## [Work required]
Reproduce the records below exactly, with nothing altered.

===

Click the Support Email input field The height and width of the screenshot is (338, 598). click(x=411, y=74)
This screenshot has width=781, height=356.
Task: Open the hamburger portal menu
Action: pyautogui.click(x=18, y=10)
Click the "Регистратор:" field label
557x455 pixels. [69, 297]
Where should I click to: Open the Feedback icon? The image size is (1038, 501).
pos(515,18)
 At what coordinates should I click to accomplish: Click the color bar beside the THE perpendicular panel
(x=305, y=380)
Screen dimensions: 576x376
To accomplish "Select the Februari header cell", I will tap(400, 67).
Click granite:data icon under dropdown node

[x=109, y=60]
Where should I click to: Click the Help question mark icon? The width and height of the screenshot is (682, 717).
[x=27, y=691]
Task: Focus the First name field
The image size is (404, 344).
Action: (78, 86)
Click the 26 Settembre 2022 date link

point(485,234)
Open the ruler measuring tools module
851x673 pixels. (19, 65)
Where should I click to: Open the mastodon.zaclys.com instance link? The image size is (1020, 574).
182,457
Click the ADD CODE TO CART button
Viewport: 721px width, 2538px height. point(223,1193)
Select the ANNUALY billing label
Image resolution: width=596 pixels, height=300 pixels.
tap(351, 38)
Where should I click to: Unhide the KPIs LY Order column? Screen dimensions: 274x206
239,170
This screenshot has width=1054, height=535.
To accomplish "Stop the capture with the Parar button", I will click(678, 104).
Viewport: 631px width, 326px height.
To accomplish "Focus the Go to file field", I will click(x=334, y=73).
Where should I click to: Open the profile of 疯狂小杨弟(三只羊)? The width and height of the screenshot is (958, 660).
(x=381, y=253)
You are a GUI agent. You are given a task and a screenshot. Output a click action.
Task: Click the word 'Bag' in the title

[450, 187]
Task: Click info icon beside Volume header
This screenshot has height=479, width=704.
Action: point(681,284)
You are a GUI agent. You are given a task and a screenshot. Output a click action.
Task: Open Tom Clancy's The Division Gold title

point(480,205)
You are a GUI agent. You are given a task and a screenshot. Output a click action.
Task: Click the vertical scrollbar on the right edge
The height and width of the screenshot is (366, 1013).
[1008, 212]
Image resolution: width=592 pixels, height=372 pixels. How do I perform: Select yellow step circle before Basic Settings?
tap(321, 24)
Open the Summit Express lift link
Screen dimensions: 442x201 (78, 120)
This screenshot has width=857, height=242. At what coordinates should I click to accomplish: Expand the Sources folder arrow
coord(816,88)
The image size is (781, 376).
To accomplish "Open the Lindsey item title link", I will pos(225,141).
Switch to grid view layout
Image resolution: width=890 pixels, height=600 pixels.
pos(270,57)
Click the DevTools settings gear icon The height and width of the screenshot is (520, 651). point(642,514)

===

## [Response area]
Click the Support Email input field The height and width of the screenshot is (338, 598). click(x=411, y=74)
This screenshot has width=781, height=356.
Task: Open the hamburger portal menu
Action: pyautogui.click(x=18, y=10)
Click the "Регистратор:" field label
557x455 pixels. [69, 297]
Where should I click to: Open the Feedback icon? The image size is (1038, 501).
pos(515,18)
 At what coordinates should I click to accomplish: Click the color bar beside the THE perpendicular panel
(x=305, y=380)
Screen dimensions: 576x376
To accomplish "Select the Februari header cell", I will tap(400, 67).
Click granite:data icon under dropdown node

[x=109, y=60]
Where should I click to: Click the Help question mark icon? The width and height of the screenshot is (682, 717).
[x=27, y=691]
Task: Focus the First name field
The image size is (404, 344).
Action: (78, 86)
Click the 26 Settembre 2022 date link

point(485,234)
Open the ruler measuring tools module
851x673 pixels. (19, 65)
Where should I click to: Open the mastodon.zaclys.com instance link? The image size is (1020, 574).
182,457
Click the ADD CODE TO CART button
Viewport: 721px width, 2538px height. point(223,1193)
Select the ANNUALY billing label
Image resolution: width=596 pixels, height=300 pixels.
tap(351, 38)
Where should I click to: Unhide the KPIs LY Order column? Screen dimensions: 274x206
239,170
This screenshot has width=1054, height=535.
To accomplish "Stop the capture with the Parar button", I will click(678, 104).
Viewport: 631px width, 326px height.
To accomplish "Focus the Go to file field", I will click(x=334, y=73).
Where should I click to: Open the profile of 疯狂小杨弟(三只羊)? The width and height of the screenshot is (958, 660).
(x=381, y=253)
You are a GUI agent. You are given a task and a screenshot. Output a click action.
Task: Click the word 'Bag' in the title

[450, 187]
Task: Click info icon beside Volume header
This screenshot has height=479, width=704.
Action: point(681,284)
You are a GUI agent. You are given a task and a screenshot. Output a click action.
Task: Open Tom Clancy's The Division Gold title

point(480,205)
You are a GUI agent. You are given a task and a screenshot. Output a click action.
Task: Click the vertical scrollbar on the right edge
The height and width of the screenshot is (366, 1013).
[1008, 212]
Image resolution: width=592 pixels, height=372 pixels. How do I perform: Select yellow step circle before Basic Settings?
tap(321, 24)
Open the Summit Express lift link
Screen dimensions: 442x201 (78, 120)
This screenshot has width=857, height=242. At what coordinates should I click to accomplish: Expand the Sources folder arrow
coord(816,88)
The image size is (781, 376).
To accomplish "Open the Lindsey item title link", I will pos(225,141).
Switch to grid view layout
Image resolution: width=890 pixels, height=600 pixels.
pos(270,57)
Click the DevTools settings gear icon The height and width of the screenshot is (520, 651). point(642,514)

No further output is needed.